Bolder Action Is Needed to Meet Students’ Needs

Bolder Action Is Needed to Meet Students’ Needs


Massachusetts Teachers Association President Merrie Najimy issued the following statement after the passage today of the fiscal 2021-2022 state budget:

The Legislature has passed a status quo budget at a time when bold action is needed to support our students, public schools, colleges and communities as they continue to contend with the COVID-19 pandemic and its aftershocks.

While maintaining the provisions of the Student Opportunity Act and establishing a special fund for school spending are positive steps, we must remember that our public schools — and our public colleges and universities — have been grossly underfunded for decades.

During the pandemic, inequities in education have grown even further between wealthy school districts and economically struggling districts — as well as along racial lines. And all of our public schools must be prepared to address the social and emotional toll that the pandemic is taking on students and their families.

This budget does give communities the confidence that they need to fully fund the contracts negotiated with educators’ unions and to address the needs of their districts. Special attention, however, must be paid to meeting the needs of Massachusetts communities of color and low-income cities and towns, which have been the most severely hit by the problems the coronavirus has caused — and federal funds from the American Rescue Plan Act are available to do so.

Overall, our government must recognize that we are not in status quo times. Legislators still have an opportunity to meet the moment for our schools by building on this baseline with federal COVID-19 relief funds that would help heal and repair the damage of the past year.

Our public colleges and universities, which are also suffering from years of declining state investment, likewise deserved more support in this budget.

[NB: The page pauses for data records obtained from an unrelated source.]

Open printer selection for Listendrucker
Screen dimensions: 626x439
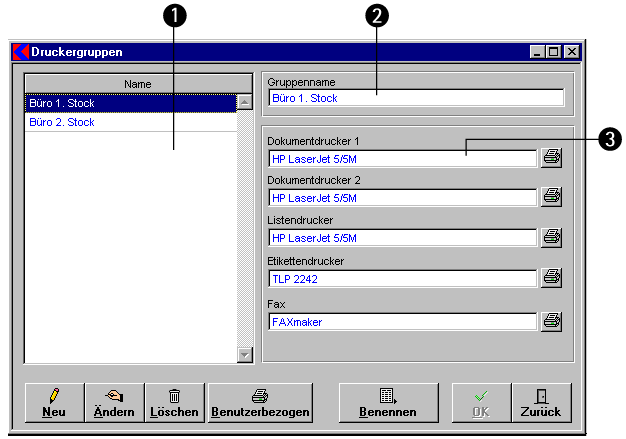click(551, 237)
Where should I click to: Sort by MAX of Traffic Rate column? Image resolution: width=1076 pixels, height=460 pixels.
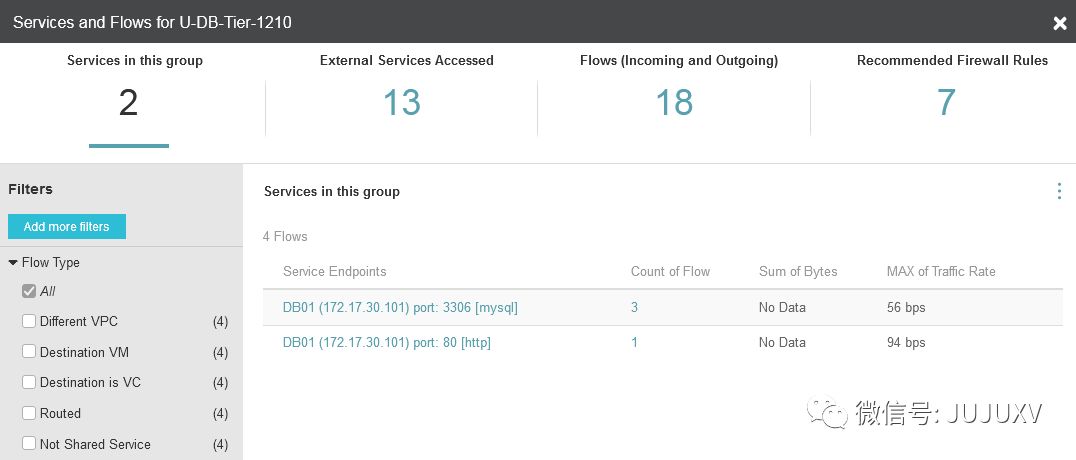tap(940, 272)
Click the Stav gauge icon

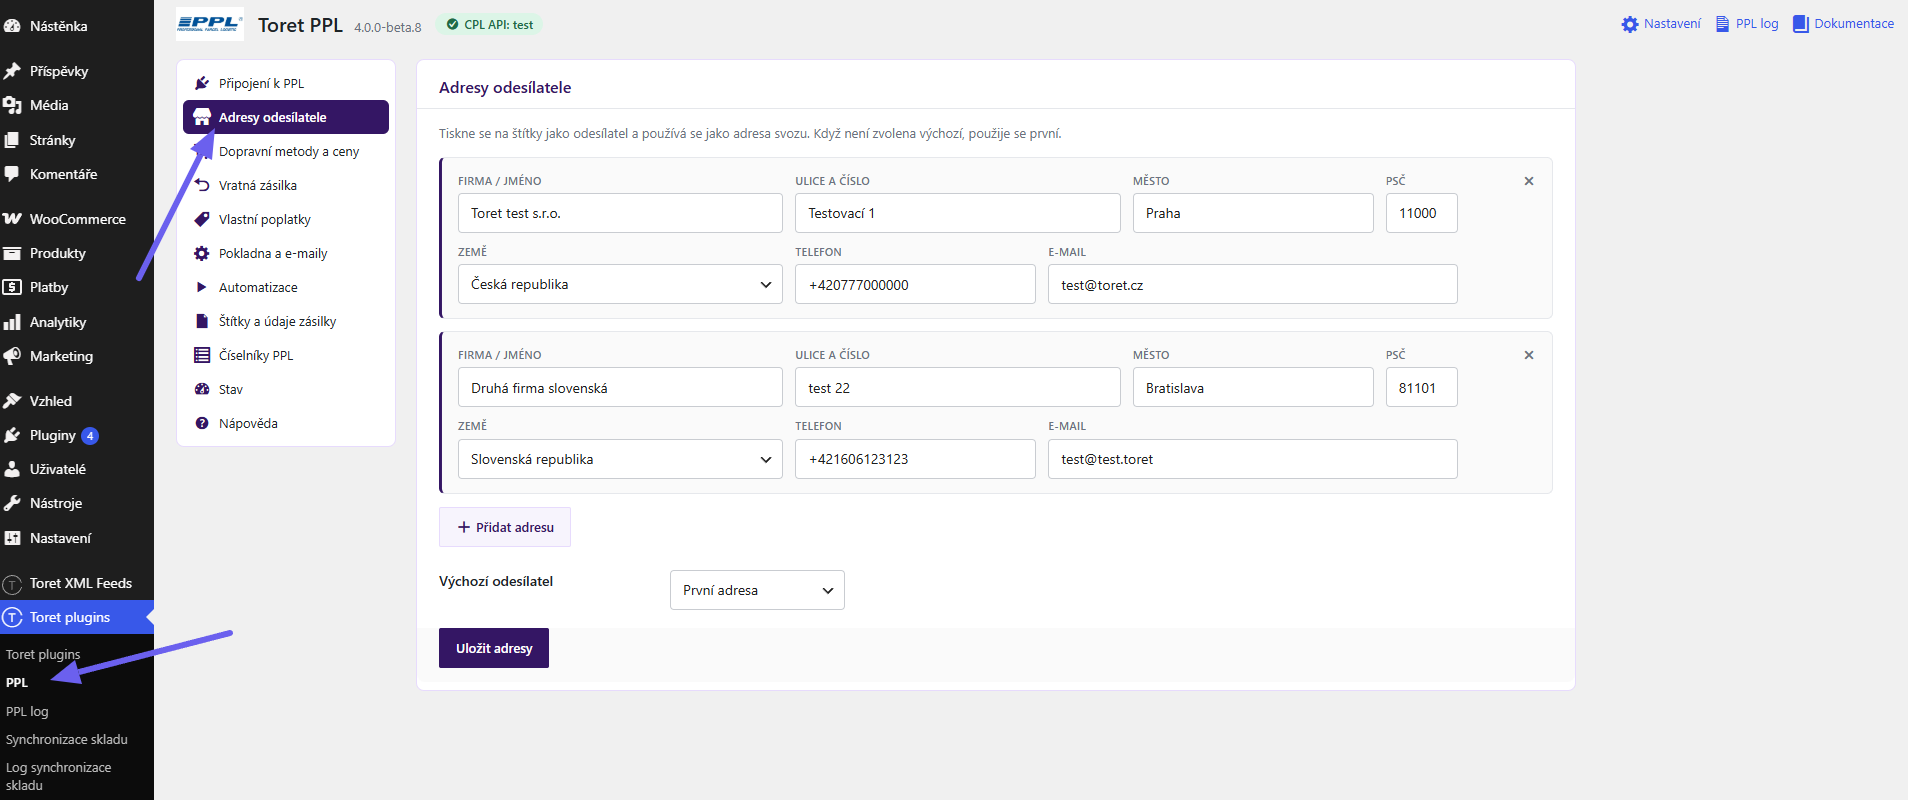click(x=202, y=389)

The failure to boost spending on public higher education by at least $136 million — which amounts to funding the first year of the Cherish Act — means that students hoping to attend a public college or university will still be forced into debt. Adjunct faculty remain exploited by poor pay and working conditions. And there will be persistent shortfalls in staffing for programs that support students and increase their likelihood of success.

This lack of funding creates a disproportionate negative effect on working-class students and students of color, who have been leaving our public colleges at an alarming rate as a result of the pandemic.

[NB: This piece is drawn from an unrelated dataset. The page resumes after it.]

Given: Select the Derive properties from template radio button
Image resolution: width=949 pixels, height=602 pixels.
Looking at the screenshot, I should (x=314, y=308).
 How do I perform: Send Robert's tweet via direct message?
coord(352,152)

We urge the Legislature in the strongest possible terms to address these shortcomings with the billions of dollars in federal funds that Massachusetts is receiving through the American Rescue Plan Act.

The state revenues are there. Massive financial support from the federal government is there. The Legislature must now move forward with the willingness to truly deal with the daunting needs facing our students, our schools, our public higher education system, and our communities.